Set down exactly the first line of the entries and every line after it, through the line with "Select the 2018*".

[Stored data]
● ● ● ● ●

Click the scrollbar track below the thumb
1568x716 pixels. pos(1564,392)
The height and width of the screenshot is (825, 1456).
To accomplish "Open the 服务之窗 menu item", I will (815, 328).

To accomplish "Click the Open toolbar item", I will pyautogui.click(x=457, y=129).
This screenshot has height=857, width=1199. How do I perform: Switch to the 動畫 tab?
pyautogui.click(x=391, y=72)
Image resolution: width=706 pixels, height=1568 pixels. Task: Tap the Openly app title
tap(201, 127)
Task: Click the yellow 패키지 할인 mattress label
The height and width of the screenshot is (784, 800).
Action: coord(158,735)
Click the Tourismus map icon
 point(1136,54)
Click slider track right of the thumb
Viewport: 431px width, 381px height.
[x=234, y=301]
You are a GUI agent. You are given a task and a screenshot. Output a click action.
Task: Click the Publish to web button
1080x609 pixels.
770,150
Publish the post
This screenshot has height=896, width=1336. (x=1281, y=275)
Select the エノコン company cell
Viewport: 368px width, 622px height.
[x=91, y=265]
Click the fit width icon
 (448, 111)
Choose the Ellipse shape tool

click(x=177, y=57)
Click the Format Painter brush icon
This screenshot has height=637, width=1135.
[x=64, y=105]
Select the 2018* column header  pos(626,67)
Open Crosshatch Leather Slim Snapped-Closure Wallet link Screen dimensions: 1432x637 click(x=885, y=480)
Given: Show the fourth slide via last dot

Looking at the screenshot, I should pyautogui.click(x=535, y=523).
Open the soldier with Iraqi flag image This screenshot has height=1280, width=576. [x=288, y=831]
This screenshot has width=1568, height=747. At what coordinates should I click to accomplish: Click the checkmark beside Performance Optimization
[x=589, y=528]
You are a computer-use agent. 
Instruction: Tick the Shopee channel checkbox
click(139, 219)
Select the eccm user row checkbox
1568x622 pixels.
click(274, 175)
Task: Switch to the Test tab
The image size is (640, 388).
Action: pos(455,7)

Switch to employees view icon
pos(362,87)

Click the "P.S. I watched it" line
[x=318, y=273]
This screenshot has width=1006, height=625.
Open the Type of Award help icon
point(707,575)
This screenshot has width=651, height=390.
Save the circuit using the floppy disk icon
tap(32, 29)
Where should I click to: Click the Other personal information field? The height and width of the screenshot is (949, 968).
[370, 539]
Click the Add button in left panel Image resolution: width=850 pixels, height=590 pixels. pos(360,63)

● ● ● ● ●

### TASK ANSWER
Click the scrollbar track below the thumb
1568x716 pixels. pos(1564,392)
The height and width of the screenshot is (825, 1456).
To accomplish "Open the 服务之窗 menu item", I will (815, 328).

To accomplish "Click the Open toolbar item", I will pyautogui.click(x=457, y=129).
This screenshot has height=857, width=1199. How do I perform: Switch to the 動畫 tab?
pyautogui.click(x=391, y=72)
Image resolution: width=706 pixels, height=1568 pixels. Task: Tap the Openly app title
tap(201, 127)
Task: Click the yellow 패키지 할인 mattress label
The height and width of the screenshot is (784, 800).
Action: coord(158,735)
Click the Tourismus map icon
 point(1136,54)
Click slider track right of the thumb
Viewport: 431px width, 381px height.
[x=234, y=301]
You are a GUI agent. You are given a task and a screenshot. Output a click action.
Task: Click the Publish to web button
1080x609 pixels.
770,150
Publish the post
This screenshot has height=896, width=1336. (x=1281, y=275)
Select the エノコン company cell
Viewport: 368px width, 622px height.
[x=91, y=265]
Click the fit width icon
 (448, 111)
Choose the Ellipse shape tool

click(x=177, y=57)
Click the Format Painter brush icon
This screenshot has height=637, width=1135.
[x=64, y=105]
Select the 2018* column header  pos(626,67)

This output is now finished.